C’est le cas de Nathalie, qui à 58 ans, a vu sa vie prendre un tournant inattendu grâce à un test ADN. Élevée comme enfant unique par ses parents adoptifs, Nathalie a eu une enfance heureuse et n’avait jamais cherché sa famille biologique.
C’est sa fille, Sarah, curieuse de leurs origines, qui a initié la démarche en effectuant un test ADN. Le résultat ? La découverte d’une sœur biologique de Nathalie. Ce lien a révélé l’existence de sept frères et sœurs biologiques pour Nathalie.
Bien que leur mère soit décédée et que Nathalie ne l’ait jamais connue, les frères et sœurs, dispersés dans le monde, se retrouvent régulièrement en visio. Malgré l’absence de réponses sur les circonstances de son adoption, Nathalie n’éprouve aucun ressentiment, convaincue que c’était un acte d’amour. Cette découverte inattendue est une source de grand bonheur pour elle. Une belle illustration du pouvoir des tests ADN de révéler des liens familiaux et d’apporter des réponses inespérées dans certains cas.
Je tenais à vous prévenir : ces tests sont puissants et peuvent révéler des choses inattendues. Abordez-les avec prudence et préparez-vous à tout !
Ce témoignage qui nous rappelle que derrière chaque chiffre et chaque nom, il y a des histoires humaines, parfois complexes et douloureuses. où que l’on soit, la découverte peut être la même, avec les mêmes implications émotionnelles et familiales. La prudence et le respect de la vie privée de chacun sont, plus que jamais, les maîtres mots.

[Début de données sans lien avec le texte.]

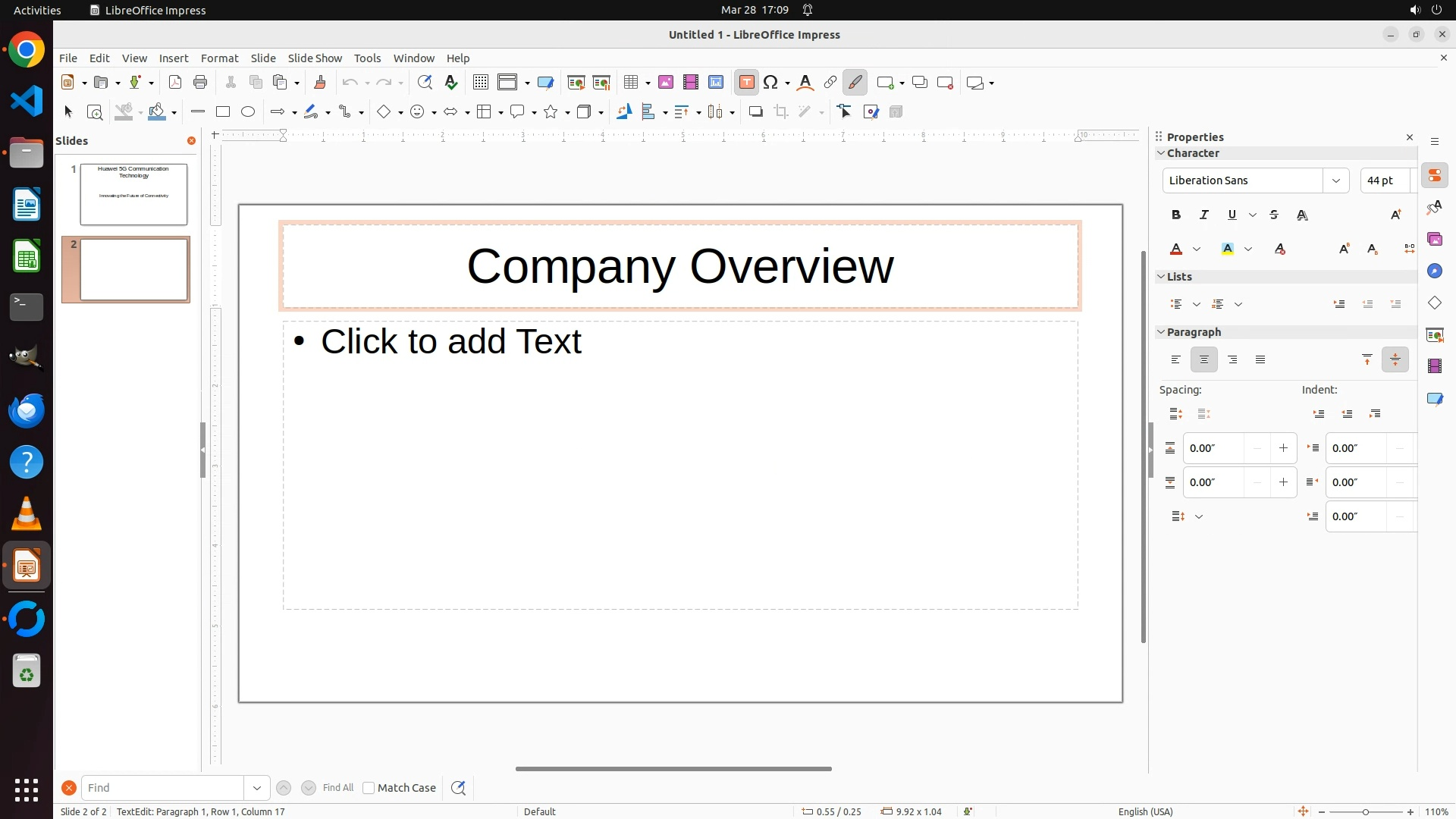Click the Export as PDF icon

click(x=175, y=83)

Naviguer avec responsabilité dans le monde de la généalogie numérique
La généalogie numérique, c’est une aventure passionnante, une quête de nos racines qui nous connecte au passé. Mais comme toute bonne aventure, elle demande de la responsabilité. Protéger la vie privée des vivants, respecter la mémoire des défunts, utiliser les images d’archives en toute légalité et gérer les découvertes ADN avec tact… Ce sont les piliers d’une pratique de la généalogie éclairée et éthique.

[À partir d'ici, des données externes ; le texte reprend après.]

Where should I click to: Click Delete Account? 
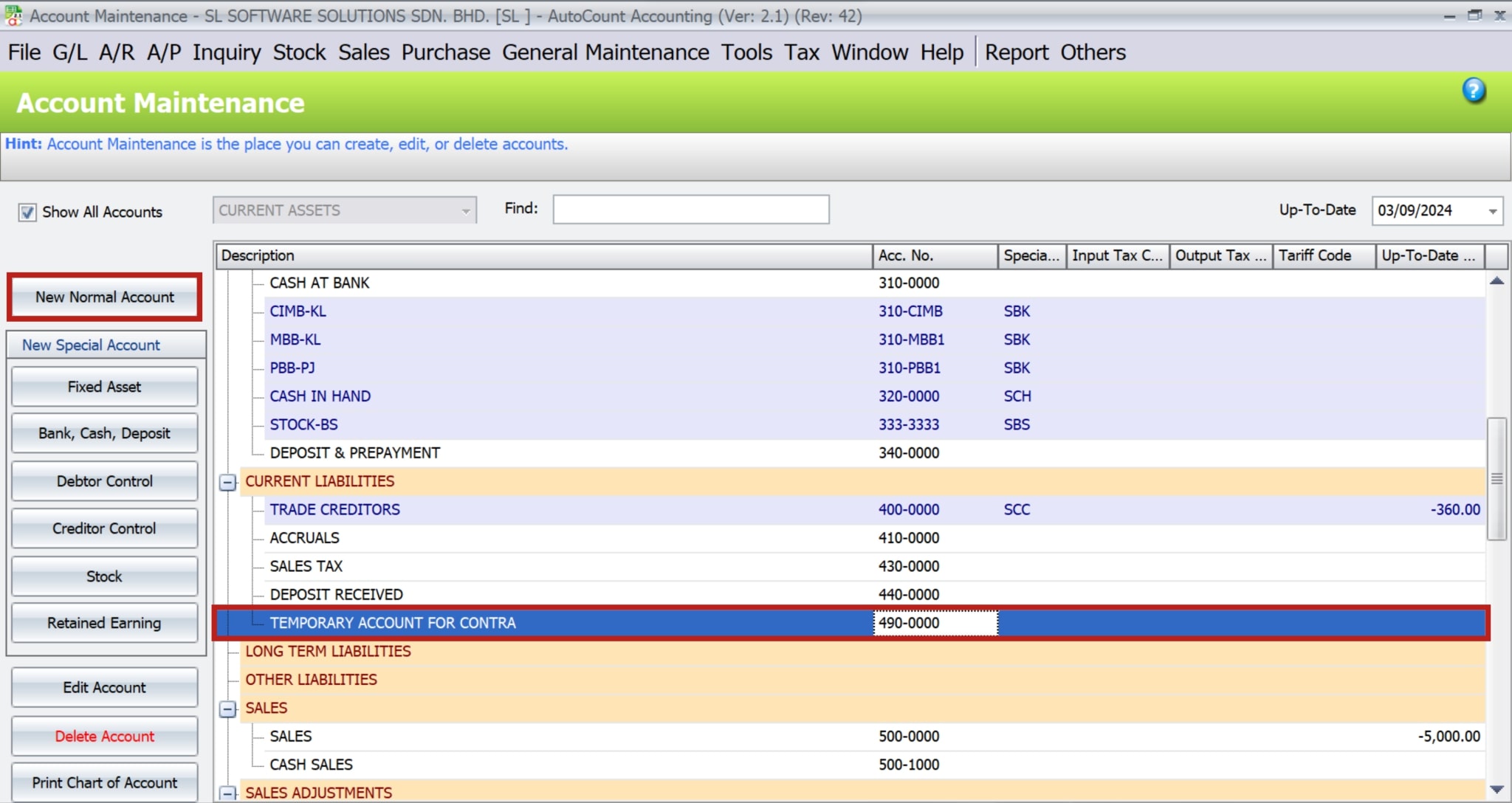[x=104, y=736]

Alors, la prochaine fois que vous ajouterez une personne à votre arbre ou que vous partagerez un acte, prenez une petite pause. Respirez. Et demandez-vous : est-ce que mes activités généalogiques respectent bien les règles du jeu ? Parce qu’au-delà des lois, c’est aussi une question de respect humain. Et ça, c’est très important, et c’est cela que je veux transmettre à mes enfants…
6 réponses
Madame, Monsieur,
Pour ma part je trouve vos articles toujours pertinents et très utiles car en effet la généalogie est un sujet délicat.
Merci pour tous vos articles de vulgarisation et de mise en garde ou de recherches historiques qui ont le mérite, souvent, de remettre les “pendules à l’heure” !!
Merci Anne Noëlle de tirer le système d’alarme. Il faut rester dans la réalité et la légalité, tout en respectant la vie privée des gens et parfois leurs secrets. Un article tout à fait indispensable.
Très bien de rappeler ces notions
Merci pour ce rappel.
Je me contente de mettre les dates et les lieux des événements principaux : Naissance, pacs, mariage, divorce, séparation et décès.
Ce n’est pas pour cela que je ne m’intéresse pas aux événements personnels, que je ne publie pas.
Prudence, d’autant qu’une partie des fichiers ADN du site 23andme a été piratée et est en vente sur le dark ; cela devait inévitablement arriver.